By John Noble Wilford
Another species has been added to the family tree of early human ancestors -- and to controversies over how straight or tangled were the branches of that tree.
Long before Homo erectus, Australopithecus afarensis (``Lucy,'' more than 3 million years ago) and several other distant kin, scientists are reporting today, there lived a primitive hominid species in what is now Ethiopia about 5.5 million to 5.8 million years ago.
That would make the newly recognized species one of the earliest known human ancestors, perhaps one of the first to emerge after the chimpanzee and human lineages diverged from a common ancestor 6 million to 8 million years ago.
The timing of the fateful split has been determined by molecular biological research, and in recent years fossil hunters have found traces of what those earliest hominids, human ancestors and their close relatives, might have been like.
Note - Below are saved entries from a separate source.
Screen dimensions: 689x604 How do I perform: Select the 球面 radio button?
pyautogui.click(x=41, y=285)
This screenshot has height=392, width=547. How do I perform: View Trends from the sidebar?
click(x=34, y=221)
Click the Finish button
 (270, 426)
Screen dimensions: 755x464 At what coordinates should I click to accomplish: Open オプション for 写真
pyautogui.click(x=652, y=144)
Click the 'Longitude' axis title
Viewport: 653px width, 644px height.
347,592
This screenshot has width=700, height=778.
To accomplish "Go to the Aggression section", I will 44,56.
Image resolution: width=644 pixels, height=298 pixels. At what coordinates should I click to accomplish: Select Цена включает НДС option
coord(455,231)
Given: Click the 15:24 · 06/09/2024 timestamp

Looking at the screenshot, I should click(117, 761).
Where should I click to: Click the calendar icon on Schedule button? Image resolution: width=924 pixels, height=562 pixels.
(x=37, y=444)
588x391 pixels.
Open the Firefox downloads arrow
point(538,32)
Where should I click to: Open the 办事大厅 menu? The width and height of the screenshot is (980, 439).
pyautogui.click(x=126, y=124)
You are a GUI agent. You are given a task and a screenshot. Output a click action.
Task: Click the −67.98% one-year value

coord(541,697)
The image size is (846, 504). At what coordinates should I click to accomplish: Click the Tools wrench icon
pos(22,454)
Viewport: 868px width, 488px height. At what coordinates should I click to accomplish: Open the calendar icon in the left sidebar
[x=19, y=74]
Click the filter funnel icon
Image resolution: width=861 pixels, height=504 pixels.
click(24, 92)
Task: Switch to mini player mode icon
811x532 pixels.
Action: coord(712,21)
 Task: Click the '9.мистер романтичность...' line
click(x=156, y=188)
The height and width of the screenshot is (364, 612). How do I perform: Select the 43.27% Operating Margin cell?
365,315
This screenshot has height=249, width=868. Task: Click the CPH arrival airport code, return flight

When the first fossil bones and teeth of this hominid were described three years ago, paleoanthropologists tentatively identified it as a more apelike subspecies that they named Ardipithecus ramidus kadabba. The original ramidus species had been found in 1994 in 4.4 million-year-old sediments, also in Ethiopia.
But with more discoveries and closer study, especially of the teeth, the scientists decided that the kadabba fossils from five individuals were distinctive enough to qualify as a separate species: Ardipithecus kadabba. In that case, the scientists added, kadabba was not a subspecies, but probably the direct ancestor of ramidus. But there were too few skeletal bones to learn much about the size and other aspects of kadabba.
The description and interpretation of the new hominid species appears in today's issue of the journal Science. The authors of the report are Yohannes Haile-Selassie of the Cleveland Museum of Natural History, Gen Suwa of the University of Tokyo and Tim D. White of the University of California-Berkeley.
The kadabba fossils were found in the Middle Awash valley about 180 miles northeast of Addis Ababa, the Ethiopian capital.
Other scientists familiar with the research, but not involved
in it, said they agreed or at least were inclined to agree with
the authors' designation of a separate species for the fossils.
But they were not so sure about the authors' proposal that the
fossils were so similar to those of two other recently discovered
early species that all three species may have belonged to a single
genus of closely related hominids.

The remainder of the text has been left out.